* PASSAGE
How to use powershell to select range and dump that to csv file - excel

Actually, this is a version of question here:
How to use powershell to select and copy columns and rows in which data is present in new workbook.
The goal is to grab certain columns from multiple Excel workbooks and dump everything to one csv file. Columns are always the same.
I'm doing that manually:
$xl = New-Object -ComObject Excel.Application
$xl.Visible = $false
$xl.DisplayAlerts = $false
$counter = 0
$input_folder = "C:\Users\user\Documents\excelfiles"
$output_folder = "C:\Users\user\Documents\csvdump"
Get-ChildItem $input_folder -File |
Foreach-Object {
$counter++
$wb = $xl.Workbooks.Open($_.FullName, 0, 1, 5, "")

* STORED DATA
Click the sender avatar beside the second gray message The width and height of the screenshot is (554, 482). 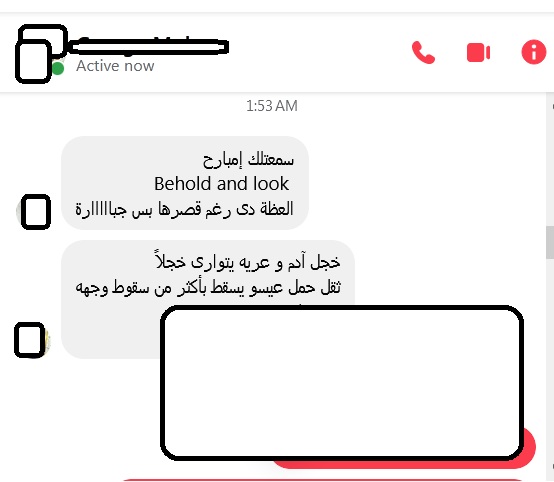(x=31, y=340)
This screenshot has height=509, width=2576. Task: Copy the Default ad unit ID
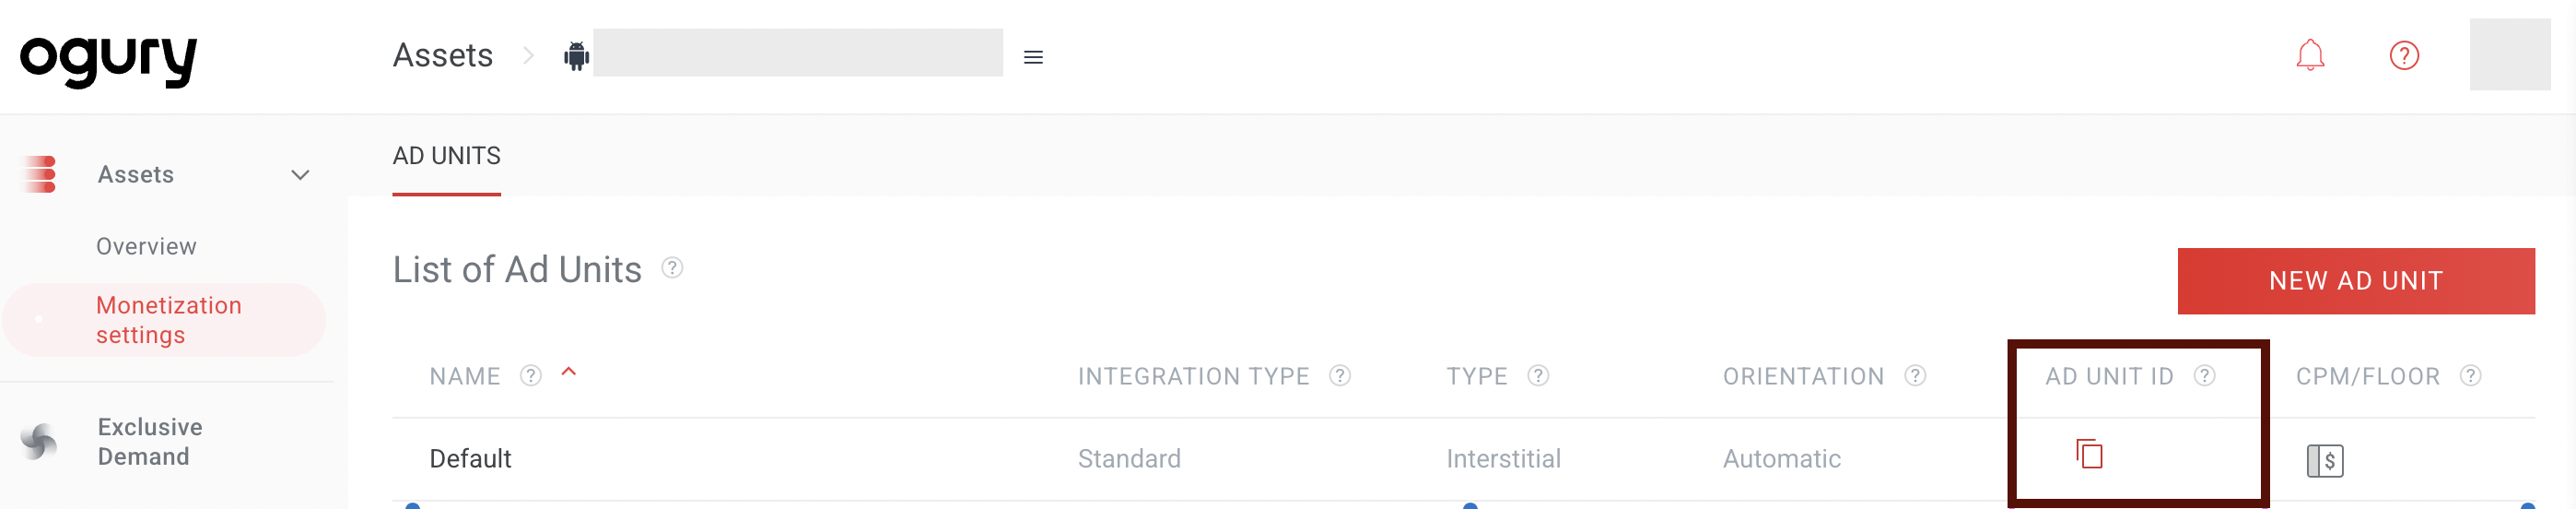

* THE TASKS
[A] Answer these from the PowerShell forum post:
(i) Into what kind of file should the columns from all the workbooks go?
(ii) What path is given to $output_folder?
(iii) What value is $xl.Visible set to?
[B] Quote the PowerShell forum post word for word from "How to use powershell to select range" to "in new workbook.".

* TASK-BY-TASK SOLUTIONS
[A]
(i) One csv file.
(ii) "C:\Users\user\Documents\csvdump"
(iii) $false

[B]
How to use powershell to select range and dump that to csv file - excel

Actually, this is a version of question here:
How to use powershell to select and copy columns and rows in which data is present in new workbook.